*** Block opens ***

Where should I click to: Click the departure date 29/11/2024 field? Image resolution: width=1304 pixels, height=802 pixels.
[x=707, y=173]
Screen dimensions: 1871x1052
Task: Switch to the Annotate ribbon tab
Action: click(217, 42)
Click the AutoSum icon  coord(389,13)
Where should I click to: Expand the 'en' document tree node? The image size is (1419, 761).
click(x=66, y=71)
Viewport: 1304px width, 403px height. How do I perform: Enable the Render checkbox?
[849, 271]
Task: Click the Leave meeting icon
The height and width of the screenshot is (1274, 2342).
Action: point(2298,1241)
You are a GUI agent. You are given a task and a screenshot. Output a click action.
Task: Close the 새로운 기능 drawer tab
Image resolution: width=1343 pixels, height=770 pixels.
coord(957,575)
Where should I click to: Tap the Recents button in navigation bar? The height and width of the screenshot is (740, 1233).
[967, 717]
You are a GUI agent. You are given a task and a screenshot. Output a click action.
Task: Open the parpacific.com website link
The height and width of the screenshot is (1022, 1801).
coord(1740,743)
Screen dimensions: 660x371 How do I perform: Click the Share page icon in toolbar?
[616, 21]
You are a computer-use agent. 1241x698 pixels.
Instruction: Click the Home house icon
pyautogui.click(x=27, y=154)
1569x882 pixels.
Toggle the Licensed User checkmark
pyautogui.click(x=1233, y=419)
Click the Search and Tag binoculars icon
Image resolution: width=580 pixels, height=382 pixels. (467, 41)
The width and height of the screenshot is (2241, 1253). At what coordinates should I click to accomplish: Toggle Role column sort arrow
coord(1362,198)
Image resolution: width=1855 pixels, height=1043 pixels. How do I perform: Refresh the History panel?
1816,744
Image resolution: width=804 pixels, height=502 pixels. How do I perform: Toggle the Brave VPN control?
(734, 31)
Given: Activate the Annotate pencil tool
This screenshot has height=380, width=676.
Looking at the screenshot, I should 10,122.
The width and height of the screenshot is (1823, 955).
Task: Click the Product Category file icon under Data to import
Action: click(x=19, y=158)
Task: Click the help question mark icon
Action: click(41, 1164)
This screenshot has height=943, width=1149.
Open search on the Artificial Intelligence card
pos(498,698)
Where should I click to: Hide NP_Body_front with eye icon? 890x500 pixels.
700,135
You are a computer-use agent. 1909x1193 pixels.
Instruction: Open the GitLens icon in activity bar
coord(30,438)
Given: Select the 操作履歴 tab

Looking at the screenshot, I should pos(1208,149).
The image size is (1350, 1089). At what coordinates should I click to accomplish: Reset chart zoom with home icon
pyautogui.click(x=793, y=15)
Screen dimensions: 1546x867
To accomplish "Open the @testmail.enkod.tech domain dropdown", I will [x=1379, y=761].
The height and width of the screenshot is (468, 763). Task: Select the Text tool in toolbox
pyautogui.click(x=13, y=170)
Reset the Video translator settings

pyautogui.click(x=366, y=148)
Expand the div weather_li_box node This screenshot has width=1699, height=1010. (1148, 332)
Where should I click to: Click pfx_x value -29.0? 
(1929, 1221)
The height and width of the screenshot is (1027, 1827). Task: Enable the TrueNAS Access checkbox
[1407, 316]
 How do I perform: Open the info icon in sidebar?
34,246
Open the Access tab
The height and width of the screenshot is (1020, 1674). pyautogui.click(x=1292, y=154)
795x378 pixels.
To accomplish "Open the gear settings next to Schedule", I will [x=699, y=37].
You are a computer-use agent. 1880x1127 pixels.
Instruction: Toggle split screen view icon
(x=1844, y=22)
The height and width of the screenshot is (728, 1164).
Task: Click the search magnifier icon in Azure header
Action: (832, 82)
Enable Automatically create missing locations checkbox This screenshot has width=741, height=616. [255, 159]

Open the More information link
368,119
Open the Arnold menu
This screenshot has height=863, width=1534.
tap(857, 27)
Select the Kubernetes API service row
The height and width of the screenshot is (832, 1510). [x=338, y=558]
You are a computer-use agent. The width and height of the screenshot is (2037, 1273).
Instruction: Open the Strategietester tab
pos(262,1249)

*** Block closes ***

An exact copy of all the entries is what's needed; write it out.

Where should I click to: Click the departure date 29/11/2024 field? Image resolution: width=1304 pixels, height=802 pixels.
[x=707, y=173]
Screen dimensions: 1871x1052
Task: Switch to the Annotate ribbon tab
Action: click(217, 42)
Click the AutoSum icon  coord(389,13)
Where should I click to: Expand the 'en' document tree node? The image size is (1419, 761).
click(x=66, y=71)
Viewport: 1304px width, 403px height. How do I perform: Enable the Render checkbox?
[849, 271]
Task: Click the Leave meeting icon
The height and width of the screenshot is (1274, 2342).
Action: point(2298,1241)
You are a GUI agent. You are given a task and a screenshot. Output a click action.
Task: Close the 새로운 기능 drawer tab
Image resolution: width=1343 pixels, height=770 pixels.
coord(957,575)
Where should I click to: Tap the Recents button in navigation bar? The height and width of the screenshot is (740, 1233).
[967, 717]
You are a GUI agent. You are given a task and a screenshot. Output a click action.
Task: Open the parpacific.com website link
The height and width of the screenshot is (1022, 1801).
coord(1740,743)
Screen dimensions: 660x371 How do I perform: Click the Share page icon in toolbar?
[616, 21]
You are a computer-use agent. 1241x698 pixels.
Instruction: Click the Home house icon
pyautogui.click(x=27, y=154)
1569x882 pixels.
Toggle the Licensed User checkmark
pyautogui.click(x=1233, y=419)
Click the Search and Tag binoculars icon
Image resolution: width=580 pixels, height=382 pixels. (467, 41)
The width and height of the screenshot is (2241, 1253). At what coordinates should I click to accomplish: Toggle Role column sort arrow
coord(1362,198)
Image resolution: width=1855 pixels, height=1043 pixels. How do I perform: Refresh the History panel?
1816,744
Image resolution: width=804 pixels, height=502 pixels. How do I perform: Toggle the Brave VPN control?
(734, 31)
Given: Activate the Annotate pencil tool
This screenshot has height=380, width=676.
Looking at the screenshot, I should 10,122.
The width and height of the screenshot is (1823, 955).
Task: Click the Product Category file icon under Data to import
Action: click(x=19, y=158)
Task: Click the help question mark icon
Action: click(41, 1164)
This screenshot has height=943, width=1149.
Open search on the Artificial Intelligence card
pos(498,698)
Where should I click to: Hide NP_Body_front with eye icon? 890x500 pixels.
700,135
You are a computer-use agent. 1909x1193 pixels.
Instruction: Open the GitLens icon in activity bar
coord(30,438)
Given: Select the 操作履歴 tab

Looking at the screenshot, I should pos(1208,149).
The image size is (1350, 1089). At what coordinates should I click to accomplish: Reset chart zoom with home icon
pyautogui.click(x=793, y=15)
Screen dimensions: 1546x867
To accomplish "Open the @testmail.enkod.tech domain dropdown", I will [x=1379, y=761].
The height and width of the screenshot is (468, 763). Task: Select the Text tool in toolbox
pyautogui.click(x=13, y=170)
Reset the Video translator settings

pyautogui.click(x=366, y=148)
Expand the div weather_li_box node This screenshot has width=1699, height=1010. (1148, 332)
Where should I click to: Click pfx_x value -29.0? 
(1929, 1221)
The height and width of the screenshot is (1027, 1827). Task: Enable the TrueNAS Access checkbox
[1407, 316]
 How do I perform: Open the info icon in sidebar?
34,246
Open the Access tab
The height and width of the screenshot is (1020, 1674). pyautogui.click(x=1292, y=154)
795x378 pixels.
To accomplish "Open the gear settings next to Schedule", I will [x=699, y=37].
You are a computer-use agent. 1880x1127 pixels.
Instruction: Toggle split screen view icon
(x=1844, y=22)
The height and width of the screenshot is (728, 1164).
Task: Click the search magnifier icon in Azure header
Action: (832, 82)
Enable Automatically create missing locations checkbox This screenshot has width=741, height=616. [255, 159]

Open the More information link
368,119
Open the Arnold menu
This screenshot has height=863, width=1534.
tap(857, 27)
Select the Kubernetes API service row
The height and width of the screenshot is (832, 1510). [x=338, y=558]
You are a computer-use agent. The width and height of the screenshot is (2037, 1273).
Instruction: Open the Strategietester tab
pos(262,1249)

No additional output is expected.